Standing in the sun on an endless beach of a waterless ocean, waves of chilly dry wind crash and then retreat, drowning me in the stillness, leaving me gasping with chapped lips. In this quiet you can hear everything, but not nothing; under the dome of blue that sketches overhead and meets the full 360 perimeter of earth, the dancing figures of Joshua trees silhouetted at its horizon. Creosotes, rubber-rabbit and black brush show off the beauty and diversity of desert plant-life. February has come! Somewhere out along a dusty road in Jawbone, keep your eyes peeled and you just might spot us; from a distance, we are just 7 little neon green dots scattered upon the scared face of a rolling hill. Moving along the incursion clad and outfitted in SCA uniform and PPE (the neon green being our safety vests) armed with pick-mattocks, shovels and veg we work with trained eyes and sturdy hands to erase the tracks of mankind. I note to myself: “well TOCO, you’re not in Hawaii anymore.” It has now been over a month since Jawbone welcomed Andy and me to their Crew. And I really couldn’t be any happier, this place has a mystical way of working itself into your heart, I am stoked and feel blessed to work in such an environment- I am proud to be a boner!

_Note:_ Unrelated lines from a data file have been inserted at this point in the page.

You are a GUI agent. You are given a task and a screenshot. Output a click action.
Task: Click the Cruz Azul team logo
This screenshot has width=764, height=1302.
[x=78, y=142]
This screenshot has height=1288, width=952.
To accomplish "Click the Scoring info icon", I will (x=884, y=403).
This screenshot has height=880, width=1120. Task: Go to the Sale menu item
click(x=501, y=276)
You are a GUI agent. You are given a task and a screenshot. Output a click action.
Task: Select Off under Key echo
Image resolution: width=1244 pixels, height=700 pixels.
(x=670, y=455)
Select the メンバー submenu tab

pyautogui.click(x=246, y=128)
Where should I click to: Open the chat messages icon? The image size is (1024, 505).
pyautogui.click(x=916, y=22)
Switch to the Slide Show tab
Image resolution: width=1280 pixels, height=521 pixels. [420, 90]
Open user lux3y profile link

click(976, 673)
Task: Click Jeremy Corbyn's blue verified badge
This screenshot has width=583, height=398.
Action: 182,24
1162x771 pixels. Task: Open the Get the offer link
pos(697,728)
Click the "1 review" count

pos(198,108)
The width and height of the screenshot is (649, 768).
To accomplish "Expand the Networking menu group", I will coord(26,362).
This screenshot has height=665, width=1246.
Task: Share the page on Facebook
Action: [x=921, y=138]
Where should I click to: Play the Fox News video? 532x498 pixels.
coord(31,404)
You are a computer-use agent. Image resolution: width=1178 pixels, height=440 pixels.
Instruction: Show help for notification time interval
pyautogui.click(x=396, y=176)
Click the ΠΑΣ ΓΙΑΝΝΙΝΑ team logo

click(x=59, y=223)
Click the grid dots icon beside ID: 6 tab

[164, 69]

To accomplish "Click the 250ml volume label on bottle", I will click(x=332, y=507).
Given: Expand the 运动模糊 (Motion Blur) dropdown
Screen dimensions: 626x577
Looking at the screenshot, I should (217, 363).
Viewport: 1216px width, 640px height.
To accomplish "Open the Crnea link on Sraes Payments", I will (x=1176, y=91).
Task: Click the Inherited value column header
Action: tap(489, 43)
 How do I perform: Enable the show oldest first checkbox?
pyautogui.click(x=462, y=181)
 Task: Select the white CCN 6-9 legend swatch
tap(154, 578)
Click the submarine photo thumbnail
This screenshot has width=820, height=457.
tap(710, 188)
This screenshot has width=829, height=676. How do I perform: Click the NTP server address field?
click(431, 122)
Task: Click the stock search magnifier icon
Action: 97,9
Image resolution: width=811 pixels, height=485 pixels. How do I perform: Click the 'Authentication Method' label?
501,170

Hitch 8 started before the sun with French toast and fruit to celebrate the birthday of our beloved Emily Phillips! Pre-hitch preparations filled the house with mouth watering aromas of treats coming from the kitchen, and the garage-hand boners kept busy packing up and organizing for our upcoming escapades. The day progressed with the normal flow of errands and tasks (and a few learning-curve-balls tossed my way) as newly hatched TOCO, I was relieved when the trailer was finally shut and we gathered to the truck ready to set out. However, some unexpected excitement would strike on this 11th hour when our routine vehicle check and walk-around would expose that our back left trailer light was out! After some time of trouble shooting and finally a trip to the nearby repair shop, eventually we ended up unloading dinner food stuffs and taking the night in, ending the day with homemade pizza and birthday ice-cream.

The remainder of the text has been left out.